It may seem as I have been lame in posting, but it truly isn't the case. I posted all July long - in my travel blog. If you don't know where it is, then I probably didn't tell you. But, I did tell my 300+ FB friends. LOL. It really is just pictures and commentary on my European work/vacation trip. That ended over a month ago you say? So, yes, I truly have been lamo in posting.
Since then, I've caught up on work - which is the most oober stressful place in the world and needs to be rectified eventually....when Boo stops sucking the money from my bank accounts. I've bought a new car - sucking some more money from my bank account. Been riding the motorcycle - yet another money suck. And trying to get the yard back from the jungle like state it ended up in during my 30% occupancy this summer. I'd hire me some yard boys for that task, except all the money has been sucked! Physical labor is good for me any way!
What? No man keeping my attention? There has been a parade but in general, each applicant has been turned down. I'm not sure if it is the repercussion from having been smitten by a man who pretended to be what he wasn't or if each applicant just wasn't up to par.
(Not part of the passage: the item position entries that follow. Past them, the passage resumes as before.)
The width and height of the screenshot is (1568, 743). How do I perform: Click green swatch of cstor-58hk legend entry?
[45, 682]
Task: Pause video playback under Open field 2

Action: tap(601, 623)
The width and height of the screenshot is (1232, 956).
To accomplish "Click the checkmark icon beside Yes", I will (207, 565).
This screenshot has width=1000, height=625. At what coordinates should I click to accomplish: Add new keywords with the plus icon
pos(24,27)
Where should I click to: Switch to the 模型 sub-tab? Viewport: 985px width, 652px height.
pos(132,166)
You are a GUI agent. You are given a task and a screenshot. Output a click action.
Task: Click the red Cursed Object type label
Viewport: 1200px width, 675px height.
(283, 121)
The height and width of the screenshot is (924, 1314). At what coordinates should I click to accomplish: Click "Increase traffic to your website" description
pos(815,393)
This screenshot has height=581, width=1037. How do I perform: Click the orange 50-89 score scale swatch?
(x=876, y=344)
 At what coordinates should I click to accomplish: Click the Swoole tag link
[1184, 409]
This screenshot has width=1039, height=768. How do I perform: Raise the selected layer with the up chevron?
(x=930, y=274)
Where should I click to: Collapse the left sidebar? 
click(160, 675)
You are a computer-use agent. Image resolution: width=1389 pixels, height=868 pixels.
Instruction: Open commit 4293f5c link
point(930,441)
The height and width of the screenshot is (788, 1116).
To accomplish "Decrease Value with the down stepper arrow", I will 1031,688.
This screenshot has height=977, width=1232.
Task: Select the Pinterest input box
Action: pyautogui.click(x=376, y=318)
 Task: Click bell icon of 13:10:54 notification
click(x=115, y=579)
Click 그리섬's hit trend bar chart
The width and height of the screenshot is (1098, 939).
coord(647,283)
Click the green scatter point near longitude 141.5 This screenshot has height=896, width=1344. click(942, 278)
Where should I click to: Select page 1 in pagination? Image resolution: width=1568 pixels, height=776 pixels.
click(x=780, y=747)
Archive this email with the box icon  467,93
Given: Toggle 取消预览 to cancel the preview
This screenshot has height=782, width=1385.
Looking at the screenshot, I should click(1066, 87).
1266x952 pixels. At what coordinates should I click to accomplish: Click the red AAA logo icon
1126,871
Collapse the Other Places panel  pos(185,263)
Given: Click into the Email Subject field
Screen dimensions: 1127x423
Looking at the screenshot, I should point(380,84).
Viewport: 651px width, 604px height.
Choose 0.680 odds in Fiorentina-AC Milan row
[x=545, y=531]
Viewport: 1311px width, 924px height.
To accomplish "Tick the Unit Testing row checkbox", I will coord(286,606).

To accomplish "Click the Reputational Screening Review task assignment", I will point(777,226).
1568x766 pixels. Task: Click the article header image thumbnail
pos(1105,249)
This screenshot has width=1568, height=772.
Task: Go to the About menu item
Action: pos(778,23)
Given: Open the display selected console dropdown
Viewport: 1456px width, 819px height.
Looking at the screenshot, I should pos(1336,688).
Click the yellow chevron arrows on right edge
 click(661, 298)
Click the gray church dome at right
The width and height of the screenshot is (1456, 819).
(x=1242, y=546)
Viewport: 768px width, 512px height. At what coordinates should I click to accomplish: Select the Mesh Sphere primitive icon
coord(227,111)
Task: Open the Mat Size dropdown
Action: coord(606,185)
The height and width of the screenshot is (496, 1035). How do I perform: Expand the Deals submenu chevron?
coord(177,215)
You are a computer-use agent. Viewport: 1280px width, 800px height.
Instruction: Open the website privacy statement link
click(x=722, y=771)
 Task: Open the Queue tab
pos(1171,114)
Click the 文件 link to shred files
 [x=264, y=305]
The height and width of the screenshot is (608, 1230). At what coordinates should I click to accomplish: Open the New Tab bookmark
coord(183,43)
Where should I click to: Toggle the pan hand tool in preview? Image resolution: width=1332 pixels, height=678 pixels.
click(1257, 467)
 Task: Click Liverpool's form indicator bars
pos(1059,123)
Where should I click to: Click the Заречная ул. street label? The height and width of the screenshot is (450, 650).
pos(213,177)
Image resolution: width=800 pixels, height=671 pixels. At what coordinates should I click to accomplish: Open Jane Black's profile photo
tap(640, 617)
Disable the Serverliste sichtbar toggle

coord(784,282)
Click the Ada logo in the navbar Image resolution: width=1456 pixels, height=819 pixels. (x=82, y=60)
I've met them in all the "right" ways...through friends or doing activities that I like/love. But after 3-4 dates, I'm bored and thinking up ways to avoid spending time with them. Also thinking things like, "his lips will never ever touch mine!" Yes, a couple of good looking guys actually revolt me. So, yeah, maybe it is the "after shock". I'm ready for it to be over.
I've made friends with a lovely man. he doesn't revolt me yet. But he hasn't even touched me yet. We talk on the phone, text and hang out. His ex-wife is crazy. Not crazy bitch jealous but literally borderline personality disorder crazy. I teased him about marrying a crazy woman....but I know, if a certain person had managed to hold his deception for a longer period of time, i could have ended up in a similar place. So I keep my ribbing to a minimum. I'm not sure if things will go anywhere with this lovely man nor that I want them to. So, I just let him take up some of my time and enjoy what we have.
I might say, my faith is close to non-existent these days. I know that probably isn't true. But I've lost hope that God has anything "wonderful" planned for me. I think His current plan for my life is pretty sucky. I know it could suck worse and I know that, if the right situation were to happen, I could end up saying, "oh it was so worth that shitty period I went through." But right now, I think His plan sucks and will let you know if I change my mind. I say I think my faith is wavering. But not really my faith in God. Just that He cares about making my life interesting/fun/worth living rather than just mere existence. There are so many schools of thought on how much He interferes with/has planned for our lives, that I think I'm rejecting the last theory that I had. That rejections doesn't mean I won't try to live Christ-like or disbelieve what I've come to believe as right. But, it does mean that I've lost hope. I have friends that are holding that hope for me. And, that is the way I see Him blessing me. But other than that, I'm not to impressed with the big G these days.
So, perhaps, this is why I haven't been writing. Or perhaps, I need to write to get myself out of this. I can't really say one way or another. But, realizing this is probably one of the most mundane posts ever....well, it says something to me!